E-commerce e diritto di recesso: serve una tutela anche per il venditore?

Episodi sempre più frequenti nelle vendite on-line riguardano il comportamento abusivo di alcuni acquirenti che, sfruttando la tutela riconosciuta loro dalle norme sui contratti a distanza, esercitano in modo abusivo il diritto di recesso. Il fenomeno, particolarmente diffuso negli USA, colpisce in prevalenza i settori dell’abbigliamento/moda/gioielleria ove i prodotti si prestano ad essere indossati, magari per una o due sere, per essere poi restituiti al venditore completamente integri entro i termini previsti per l’esercizio del recesso.
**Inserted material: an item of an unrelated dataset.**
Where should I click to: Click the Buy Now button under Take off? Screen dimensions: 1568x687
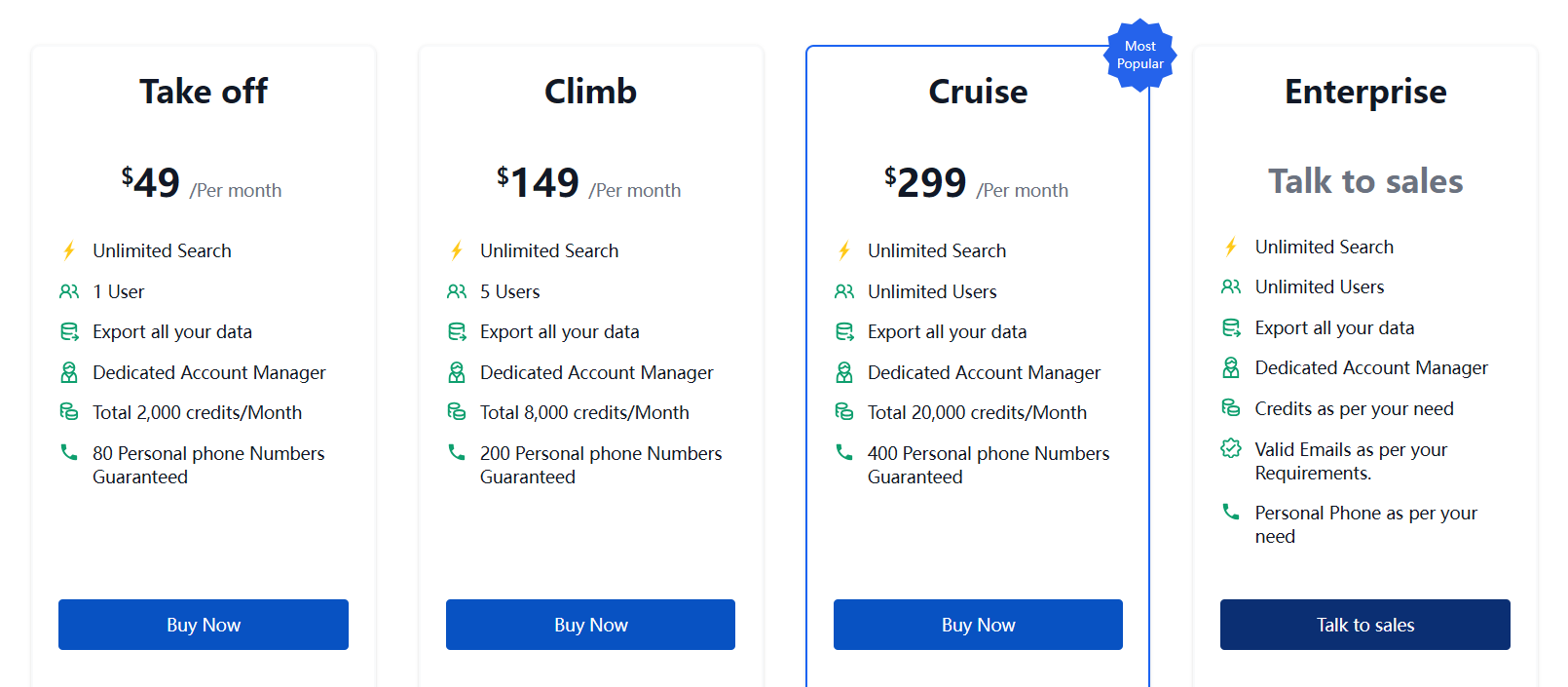pos(204,625)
A fronte dunque della restituzione del prezzo e soprattutto senza l’addebito di alcuna penalità (sostenendo al massimo le spese di trasporto per il reso). Purtroppo non vi sono molti rimedi per fronteggiare questa situazione. Le norme sulla vendita a distanza sono completamente sbilanciate in favore dell’acquirente e, d’altra parte, l’esercizio abusivo del diritto di recesso non è contemplato come fattispecie illecita nella maggior parte degli ordinamenti. L’unica contromisura, come suggerito nell’articolo, consiste nell’adozione di policy di reso particolarmente restrittive, nel rispetto tuttavia delle norme in materia di diritto di recesso nei contratti a distanza (artt. 64 e 65, D. Lgs. 206/2005) che, lo ricordiamo, prevedono:

– l’esercizio del diritto di recesso entro il termine di 10 giorni lavorativi decorrenti dalla data di ricevimento della merce;

– l’ampliamento dei termini per l’esercizio del diritto di recesso sino a 60 giorni, in caso di mancata osservanza degli obblighi informativi previsti dall’art. 47, D.Lgs. 206/2005 circa l’esistenza e le modalità di esercizio del diritto.